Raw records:
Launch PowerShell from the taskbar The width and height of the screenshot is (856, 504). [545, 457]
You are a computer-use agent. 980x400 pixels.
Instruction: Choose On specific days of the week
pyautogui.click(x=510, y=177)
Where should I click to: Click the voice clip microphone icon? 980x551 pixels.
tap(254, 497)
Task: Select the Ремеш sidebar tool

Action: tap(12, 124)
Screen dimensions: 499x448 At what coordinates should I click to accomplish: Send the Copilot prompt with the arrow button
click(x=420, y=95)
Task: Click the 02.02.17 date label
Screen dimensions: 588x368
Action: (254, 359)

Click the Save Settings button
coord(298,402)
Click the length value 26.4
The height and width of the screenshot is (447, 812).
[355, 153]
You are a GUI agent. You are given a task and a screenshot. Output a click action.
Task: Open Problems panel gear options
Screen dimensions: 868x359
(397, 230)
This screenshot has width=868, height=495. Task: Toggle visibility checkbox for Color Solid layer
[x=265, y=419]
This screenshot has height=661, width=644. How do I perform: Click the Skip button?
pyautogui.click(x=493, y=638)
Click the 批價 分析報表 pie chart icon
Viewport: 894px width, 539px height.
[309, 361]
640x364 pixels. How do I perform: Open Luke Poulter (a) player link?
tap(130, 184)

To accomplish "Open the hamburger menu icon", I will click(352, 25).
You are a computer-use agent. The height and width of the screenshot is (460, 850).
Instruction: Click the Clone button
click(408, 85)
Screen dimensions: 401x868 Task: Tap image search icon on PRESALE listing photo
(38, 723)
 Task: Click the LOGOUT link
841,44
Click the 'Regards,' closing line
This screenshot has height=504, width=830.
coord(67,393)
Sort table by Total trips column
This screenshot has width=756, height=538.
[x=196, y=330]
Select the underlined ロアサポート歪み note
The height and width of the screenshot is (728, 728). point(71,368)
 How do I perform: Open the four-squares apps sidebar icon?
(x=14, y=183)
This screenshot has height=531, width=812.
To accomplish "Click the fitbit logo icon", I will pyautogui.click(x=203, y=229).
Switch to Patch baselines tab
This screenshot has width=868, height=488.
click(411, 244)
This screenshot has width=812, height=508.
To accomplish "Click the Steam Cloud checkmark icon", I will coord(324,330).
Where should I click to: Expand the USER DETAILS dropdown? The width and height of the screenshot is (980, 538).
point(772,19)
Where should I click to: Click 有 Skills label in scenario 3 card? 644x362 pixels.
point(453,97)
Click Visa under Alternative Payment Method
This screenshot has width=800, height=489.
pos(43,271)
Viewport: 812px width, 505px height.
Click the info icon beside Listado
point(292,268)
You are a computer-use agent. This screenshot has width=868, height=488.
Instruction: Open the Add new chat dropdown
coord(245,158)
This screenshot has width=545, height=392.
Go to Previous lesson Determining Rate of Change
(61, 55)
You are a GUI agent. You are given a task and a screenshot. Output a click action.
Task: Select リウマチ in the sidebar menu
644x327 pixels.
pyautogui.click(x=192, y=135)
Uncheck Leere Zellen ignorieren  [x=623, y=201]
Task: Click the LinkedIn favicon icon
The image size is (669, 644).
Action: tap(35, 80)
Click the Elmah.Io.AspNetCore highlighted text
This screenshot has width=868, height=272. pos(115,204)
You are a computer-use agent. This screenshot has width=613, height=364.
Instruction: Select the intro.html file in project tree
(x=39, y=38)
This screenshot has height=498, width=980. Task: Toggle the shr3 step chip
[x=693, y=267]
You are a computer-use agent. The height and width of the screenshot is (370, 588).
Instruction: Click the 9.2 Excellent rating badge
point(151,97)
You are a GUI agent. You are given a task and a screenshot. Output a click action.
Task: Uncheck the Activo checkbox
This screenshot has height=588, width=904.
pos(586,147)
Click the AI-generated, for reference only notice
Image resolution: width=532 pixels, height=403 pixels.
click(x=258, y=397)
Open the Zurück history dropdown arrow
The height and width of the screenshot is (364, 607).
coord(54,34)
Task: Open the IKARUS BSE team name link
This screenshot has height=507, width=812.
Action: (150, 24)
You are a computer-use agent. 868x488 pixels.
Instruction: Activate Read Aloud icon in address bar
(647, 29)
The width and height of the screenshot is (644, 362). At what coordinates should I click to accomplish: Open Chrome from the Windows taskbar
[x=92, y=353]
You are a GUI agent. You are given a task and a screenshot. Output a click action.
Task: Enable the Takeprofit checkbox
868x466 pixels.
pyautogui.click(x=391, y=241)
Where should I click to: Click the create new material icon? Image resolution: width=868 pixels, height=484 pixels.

▶ [REQUIRED WORK] Present the stretch of the material from the line containing "Where should I click to: Expand" through the line containing "point(151,97)" as a Markdown table with the columns Row and Line. Number each line in order and omit blank lines.

▶ [FULL RESPONSE]
| Row | Line |
|---|---|
| 1 | Where should I click to: Expand the USER DETAILS dropdown? The width and height of the screenshot is (980, 538). |
| 2 | point(772,19) |
| 3 | Where should I click to: Click 有 Skills label in scenario 3 card? 644x362 pixels. |
| 4 | point(453,97) |
| 5 | Click Visa under Alternative Payment Method |
| 6 | This screenshot has width=800, height=489. |
| 7 | pos(43,271) |
| 8 | Viewport: 812px width, 505px height. |
| 9 | Click the info icon beside Listado |
| 10 | point(292,268) |
| 11 | You are a computer-use agent. This screenshot has width=868, height=488. |
| 12 | Instruction: Open the Add new chat dropdown |
| 13 | coord(245,158) |
| 14 | This screenshot has width=545, height=392. |
| 15 | Go to Previous lesson Determining Rate of Change |
| 16 | (61, 55) |
| 17 | You are a GUI agent. You are given a task and a screenshot. Output a click action. |
| 18 | Task: Select リウマチ in the sidebar menu |
| 19 | 644x327 pixels. |
| 20 | pyautogui.click(x=192, y=135) |
| 21 | Uncheck Leere Zellen ignorieren  [x=623, y=201] |
| 22 | Task: Click the LinkedIn favicon icon |
| 23 | The image size is (669, 644). |
| 24 | Action: tap(35, 80) |
| 25 | Click the Elmah.Io.AspNetCore highlighted text |
| 26 | This screenshot has width=868, height=272. pos(115,204) |
| 27 | You are a computer-use agent. This screenshot has width=613, height=364. |
| 28 | Instruction: Select the intro.html file in project tree |
| 29 | (x=39, y=38) |
| 30 | This screenshot has height=498, width=980. Task: Toggle the shr3 step chip |
| 31 | [x=693, y=267] |
| 32 | You are a computer-use agent. The height and width of the screenshot is (370, 588). |
| 33 | Instruction: Click the 9.2 Excellent rating badge |
| 34 | point(151,97) |